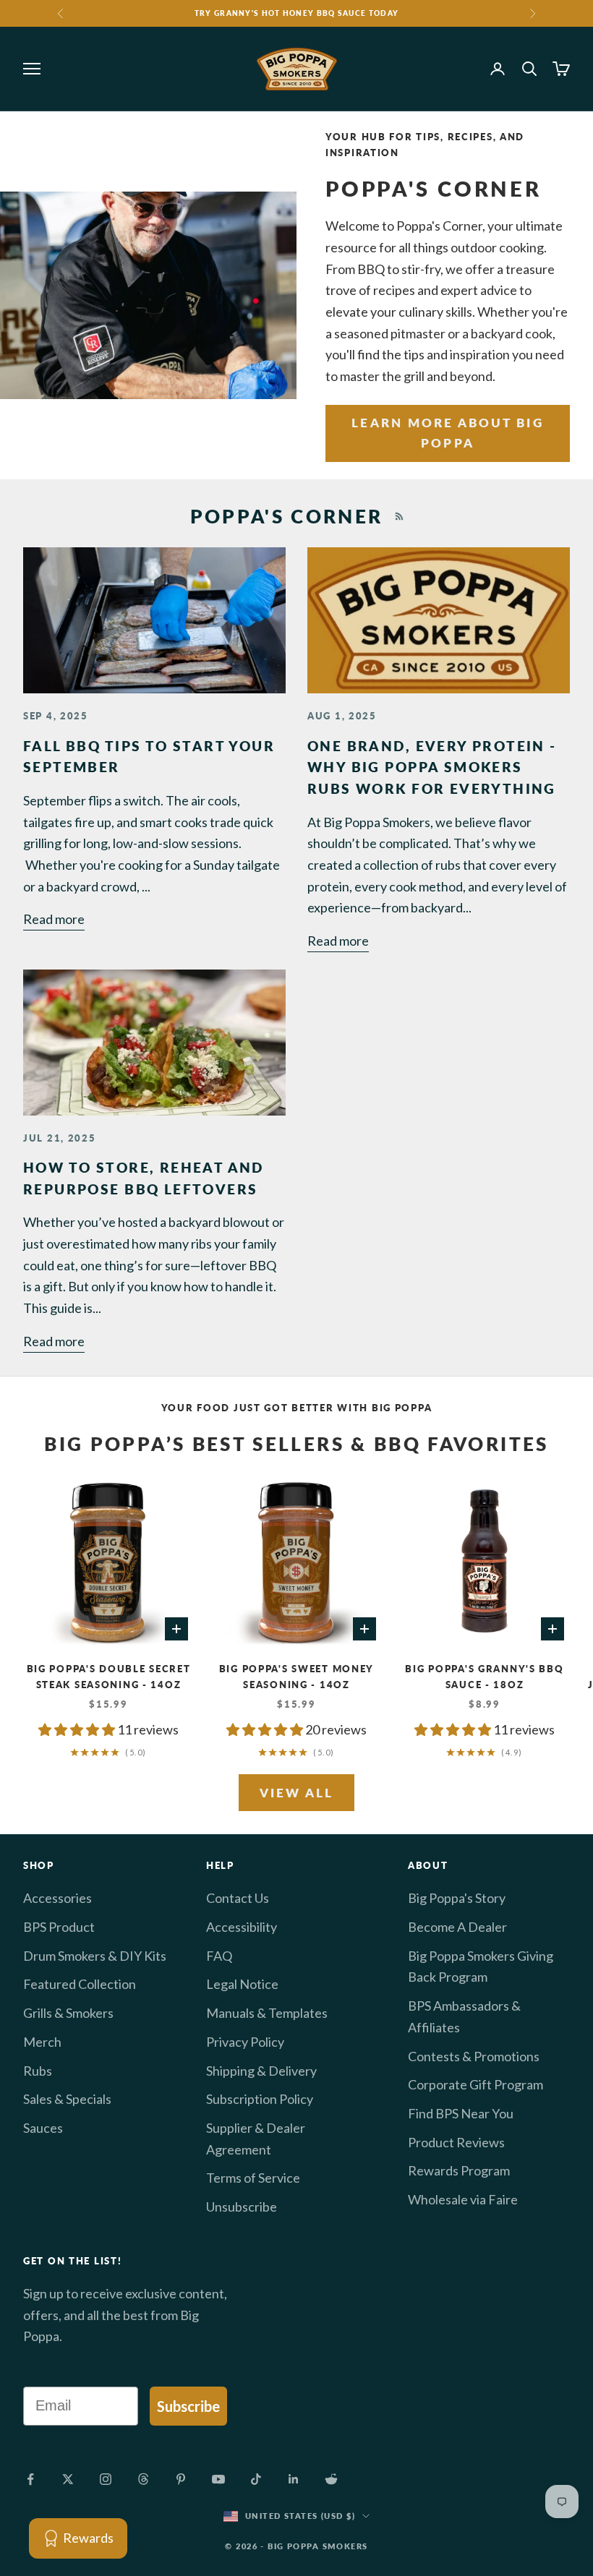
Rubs (37, 2071)
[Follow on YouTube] (218, 2479)
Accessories (57, 1898)
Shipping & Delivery (261, 2071)
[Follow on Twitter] (68, 2479)
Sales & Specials (67, 2099)
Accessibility (241, 1927)
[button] (77, 1729)
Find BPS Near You (460, 2113)
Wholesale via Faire (463, 2199)
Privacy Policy (245, 2042)
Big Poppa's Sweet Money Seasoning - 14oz (296, 1676)
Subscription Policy (259, 2099)
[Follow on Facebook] (30, 2479)
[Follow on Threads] (143, 2479)
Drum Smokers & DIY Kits (94, 1956)
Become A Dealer (457, 1927)
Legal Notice (242, 1984)
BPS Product (59, 1927)
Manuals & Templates (267, 2013)
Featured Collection (79, 1984)
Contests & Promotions (473, 2056)
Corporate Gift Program (475, 2084)
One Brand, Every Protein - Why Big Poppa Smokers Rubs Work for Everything (432, 767)
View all (296, 1792)
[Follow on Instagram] (105, 2479)
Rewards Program (459, 2170)
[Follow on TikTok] (256, 2479)
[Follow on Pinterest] (181, 2479)
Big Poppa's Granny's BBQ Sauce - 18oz (484, 1676)
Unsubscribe (241, 2207)
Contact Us (237, 1898)
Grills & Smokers (68, 2013)
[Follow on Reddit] (331, 2479)
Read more (54, 918)
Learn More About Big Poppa (447, 432)
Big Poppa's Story (456, 1898)
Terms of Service (253, 2178)
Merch (42, 2042)
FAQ (219, 1956)
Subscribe (188, 2406)
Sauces (43, 2128)
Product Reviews (456, 2142)
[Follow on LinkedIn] (293, 2479)
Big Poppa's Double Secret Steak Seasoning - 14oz (109, 1676)
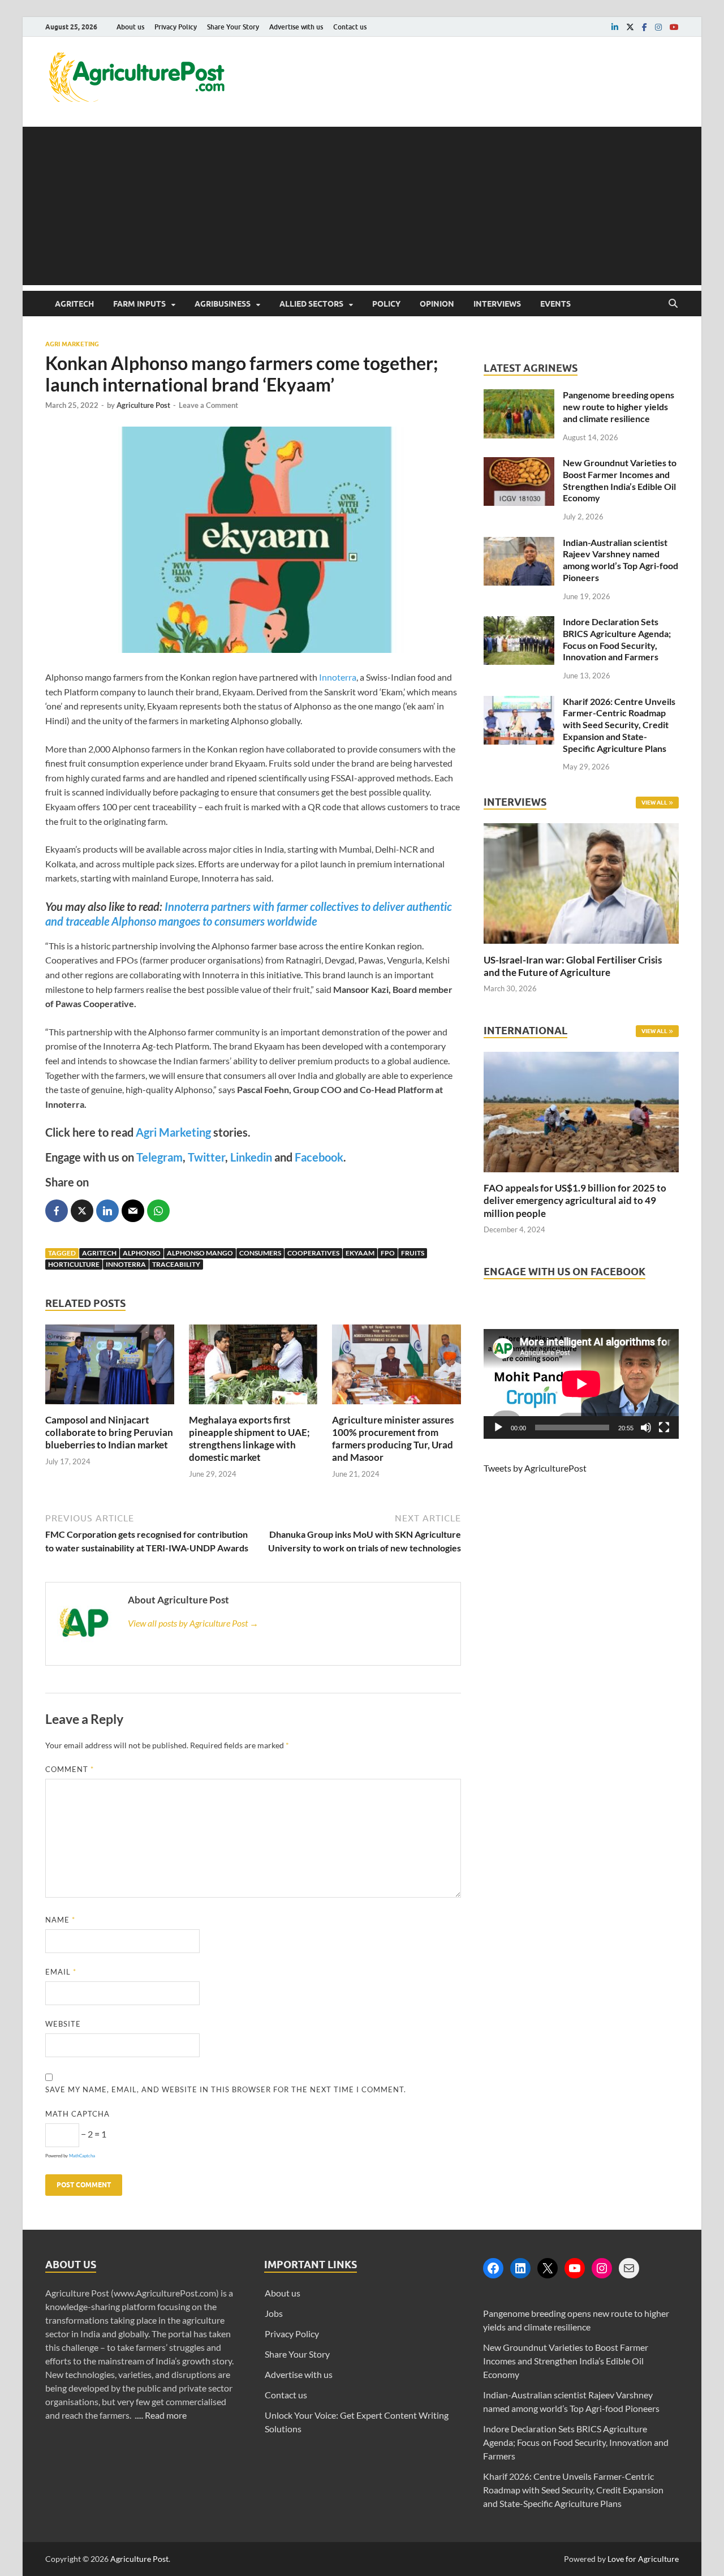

- **ABOUT THIS TASK**
Without changing a word, transcribe all of the data and omit its images.

- **COMPLETED TASK**
Rubs (37, 2071)
[Follow on YouTube] (218, 2479)
Accessories (57, 1898)
Shipping & Delivery (261, 2071)
[Follow on Twitter] (68, 2479)
Sales & Specials (67, 2099)
Accessibility (241, 1927)
[button] (77, 1729)
Find BPS Near You (460, 2113)
Wholesale via Faire (463, 2199)
Privacy Policy (245, 2042)
Big Poppa's Sweet Money Seasoning - 14oz (296, 1676)
Subscription Policy (259, 2099)
[Follow on Facebook] (30, 2479)
[Follow on Threads] (143, 2479)
Drum Smokers & DIY Kits (94, 1956)
Become A Dealer (457, 1927)
Legal Notice (242, 1984)
BPS Product (59, 1927)
Manuals & Templates (267, 2013)
Featured Collection (79, 1984)
Contests & Promotions (473, 2056)
Corporate Gift Program (475, 2084)
One Brand, Every Protein - Why Big Poppa Smokers Rubs Work for Everything (432, 767)
View all (296, 1792)
[Follow on Instagram] (105, 2479)
Rewards Program (459, 2170)
[Follow on TikTok] (256, 2479)
[Follow on Pinterest] (181, 2479)
Big Poppa's Granny's BBQ Sauce - 18oz (484, 1676)
Unsubscribe (241, 2207)
Contact Us (237, 1898)
Grills & Smokers (68, 2013)
[Follow on Reddit] (331, 2479)
Read more (54, 918)
Learn More About Big Poppa (447, 432)
Big Poppa's Story (456, 1898)
Terms of Service (253, 2178)
Merch (42, 2042)
FAQ (219, 1956)
Subscribe (188, 2406)
Sauces (43, 2128)
Product Reviews (456, 2142)
[Follow on LinkedIn] (293, 2479)
Big Poppa's Double Secret Steak Seasoning - 14oz (109, 1676)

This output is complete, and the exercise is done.